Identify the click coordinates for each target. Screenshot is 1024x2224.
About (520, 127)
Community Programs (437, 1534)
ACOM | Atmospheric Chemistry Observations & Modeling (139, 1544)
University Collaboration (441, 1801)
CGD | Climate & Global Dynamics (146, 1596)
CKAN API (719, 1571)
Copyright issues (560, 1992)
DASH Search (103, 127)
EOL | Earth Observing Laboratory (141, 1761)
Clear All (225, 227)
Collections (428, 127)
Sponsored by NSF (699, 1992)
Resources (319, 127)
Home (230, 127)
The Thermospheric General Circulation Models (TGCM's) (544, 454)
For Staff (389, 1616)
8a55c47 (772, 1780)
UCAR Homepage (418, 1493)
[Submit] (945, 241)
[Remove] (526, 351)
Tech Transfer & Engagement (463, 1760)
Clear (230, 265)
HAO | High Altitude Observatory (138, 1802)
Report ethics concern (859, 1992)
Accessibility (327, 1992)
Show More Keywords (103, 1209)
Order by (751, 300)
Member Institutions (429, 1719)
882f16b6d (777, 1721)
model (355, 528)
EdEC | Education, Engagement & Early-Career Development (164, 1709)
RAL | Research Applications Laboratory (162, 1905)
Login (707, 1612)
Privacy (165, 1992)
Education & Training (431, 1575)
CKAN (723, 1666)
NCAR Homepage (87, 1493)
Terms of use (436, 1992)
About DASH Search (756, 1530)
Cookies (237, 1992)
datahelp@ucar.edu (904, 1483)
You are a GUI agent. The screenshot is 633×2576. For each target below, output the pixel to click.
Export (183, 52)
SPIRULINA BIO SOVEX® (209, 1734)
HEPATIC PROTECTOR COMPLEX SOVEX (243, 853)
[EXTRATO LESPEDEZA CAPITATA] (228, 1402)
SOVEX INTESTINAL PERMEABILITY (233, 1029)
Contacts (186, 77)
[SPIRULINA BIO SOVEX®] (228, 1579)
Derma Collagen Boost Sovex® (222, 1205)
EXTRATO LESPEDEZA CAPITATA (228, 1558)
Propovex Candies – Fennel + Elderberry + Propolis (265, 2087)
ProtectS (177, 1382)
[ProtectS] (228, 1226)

· · ·

Give back the complete material verbatim.

Identify the click coordinates for each target. Screenshot is 1024x2224.
About (520, 127)
Community Programs (437, 1534)
ACOM | Atmospheric Chemistry Observations & Modeling (139, 1544)
University Collaboration (441, 1801)
CGD | Climate & Global Dynamics (146, 1596)
CKAN API (719, 1571)
Copyright issues (560, 1992)
DASH Search (103, 127)
EOL | Earth Observing Laboratory (141, 1761)
Clear All (225, 227)
Collections (428, 127)
Sponsored by NSF (699, 1992)
Resources (319, 127)
Home (230, 127)
The Thermospheric General Circulation Models (TGCM's) (544, 454)
For Staff (389, 1616)
8a55c47 (772, 1780)
UCAR Homepage (418, 1493)
[Submit] (945, 241)
[Remove] (526, 351)
Tech Transfer & Engagement (463, 1760)
Clear (230, 265)
HAO | High Altitude Observatory (138, 1802)
Report ethics concern (859, 1992)
Accessibility (327, 1992)
Show More Keywords (103, 1209)
Order by (751, 300)
Member Institutions (429, 1719)
882f16b6d (777, 1721)
model (355, 528)
EdEC | Education, Engagement & Early-Career Development (164, 1709)
RAL | Research Applications Laboratory (162, 1905)
Login (707, 1612)
Privacy (165, 1992)
Education & Training (431, 1575)
CKAN (723, 1666)
NCAR Homepage (87, 1493)
Terms of use (436, 1992)
About DASH Search (756, 1530)
Cookies (237, 1992)
datahelp@ucar.edu (904, 1483)
You are a GUI agent. The screenshot is 633×2576. For each target below, output the pixel to click.
Export (183, 52)
SPIRULINA BIO SOVEX® (209, 1734)
HEPATIC PROTECTOR COMPLEX SOVEX (243, 853)
[EXTRATO LESPEDEZA CAPITATA] (228, 1402)
SOVEX INTESTINAL PERMEABILITY (233, 1029)
Contacts (186, 77)
[SPIRULINA BIO SOVEX®] (228, 1579)
Derma Collagen Boost Sovex® (222, 1205)
EXTRATO LESPEDEZA CAPITATA (228, 1558)
Propovex Candies – Fennel + Elderberry + Propolis (265, 2087)
ProtectS (177, 1382)
[ProtectS] (228, 1226)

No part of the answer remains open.